Chronic kidney disease (CKD) is a major health problem. In England, the estimated cost of treating CKD is £1.4 billion/year, with roughly half of this money being spent on dialysis treatment.

Once a patient’s kidney function drops below 15-20% they are nearing kidney failure. At this point they are encouraged to decide whether they wish to prepare for renal replacement therapy (a transplant or dialysis) or comprehensive conservative care, where support and treatment is provided for problems associated with worsening kidney function, but renal replacement therapy is not used. However, it is estimated that two out of every three older people who meet criteria to be prepared for kidney failure treatment die without having developed it.

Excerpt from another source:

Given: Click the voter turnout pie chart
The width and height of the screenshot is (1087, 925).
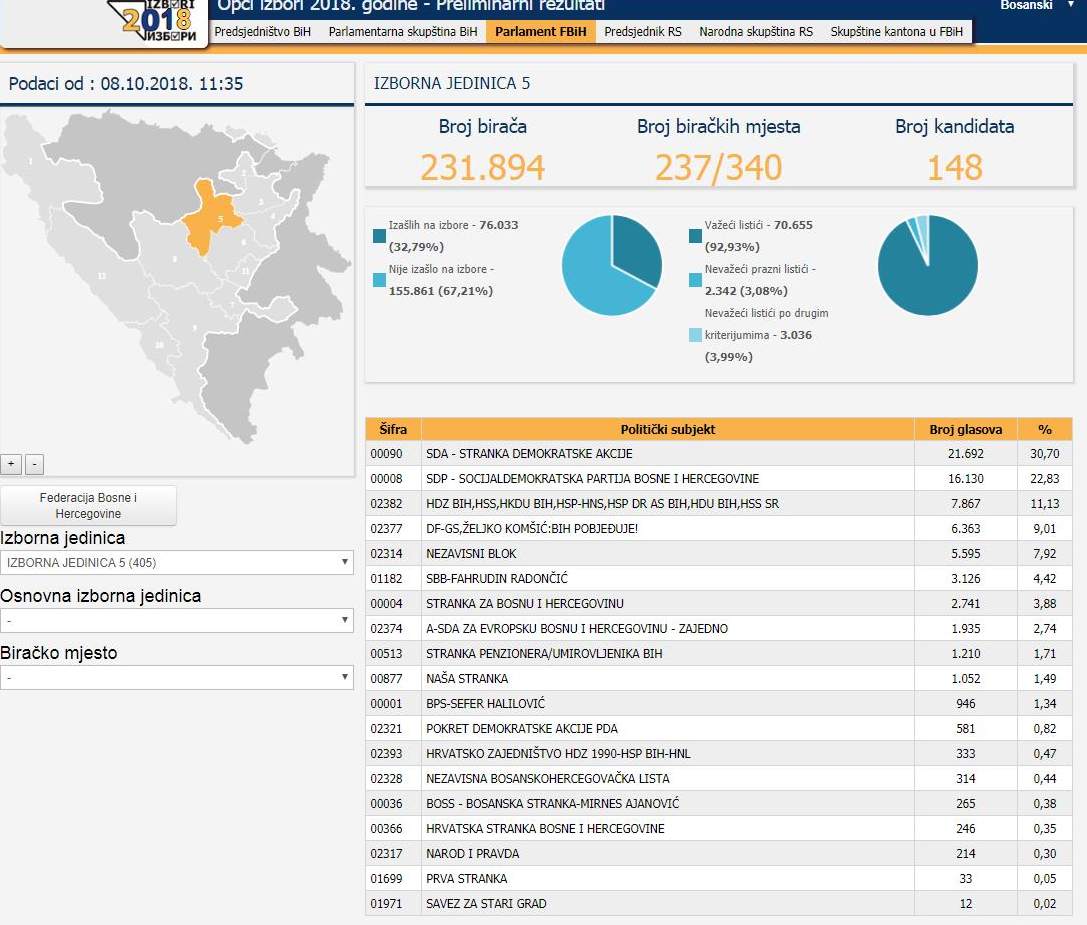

Dialysis and the preparation for dialysis have a substantial impact on the lives of people with kidney disease as well as on those of their families, friends and carers. Improving the capability to predict who is likely to reach kidney failure and determining the optimum time for initiating dialysis treatment would allow patients to plan for their future and allow the health care team to target their resources more effectively.

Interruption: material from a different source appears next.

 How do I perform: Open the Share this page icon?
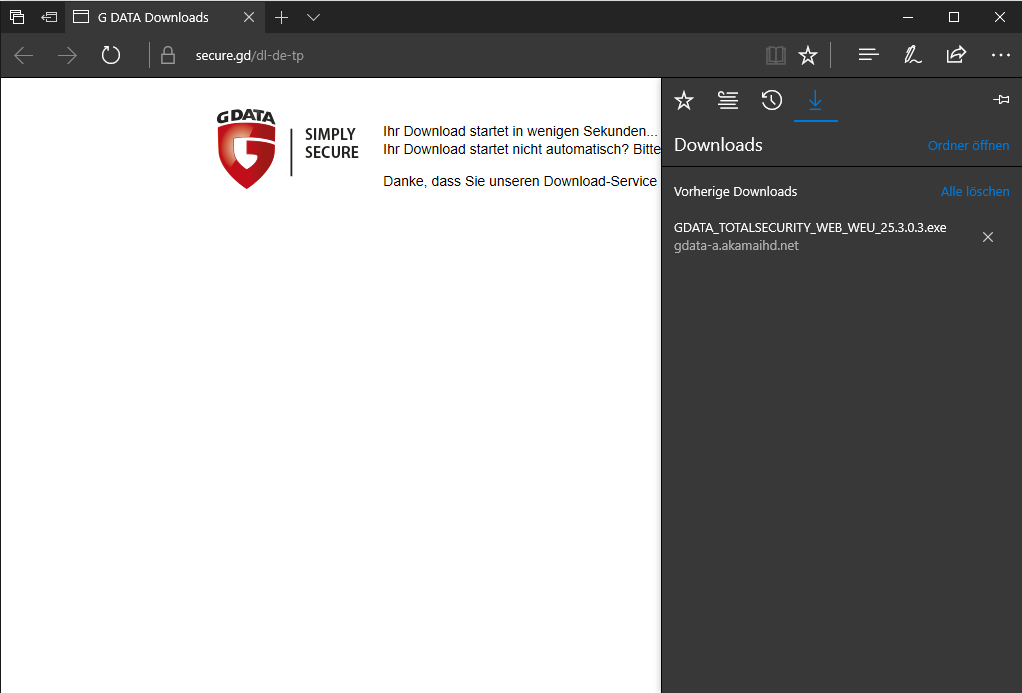(956, 55)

Currently there are a few tools which combine patient information with urine and blood test results to try and predict who is likely to reach kidney failure. However, these tools do not assist in judging when to commence dialysis. Recently there have been advances in identifying potential new protein biomarkers, which may help to guide which patients are likely to reach kidney failure and how quickly this is likely to happen. However, there have not been any large research studies in older adults with advanced CKD evaluating whether these biomarkers can be used to help determine the best time to start dialysis.

The European QUALity Study on the treatment of advanced CKD (EQUAL) is an international research study designed to determine the optimum time to start dialysis in older patients who are nearing kidney failure. This study collected information from participants’ medical records, blood tests and patient experiences collected at repeat interviews. In addition, the EQUAL study included collection of blood biosamples from every recruited patient. The biosamples from the 500 UK participants are available and ready for analysis, alongside 1,147 from 5 other European countries.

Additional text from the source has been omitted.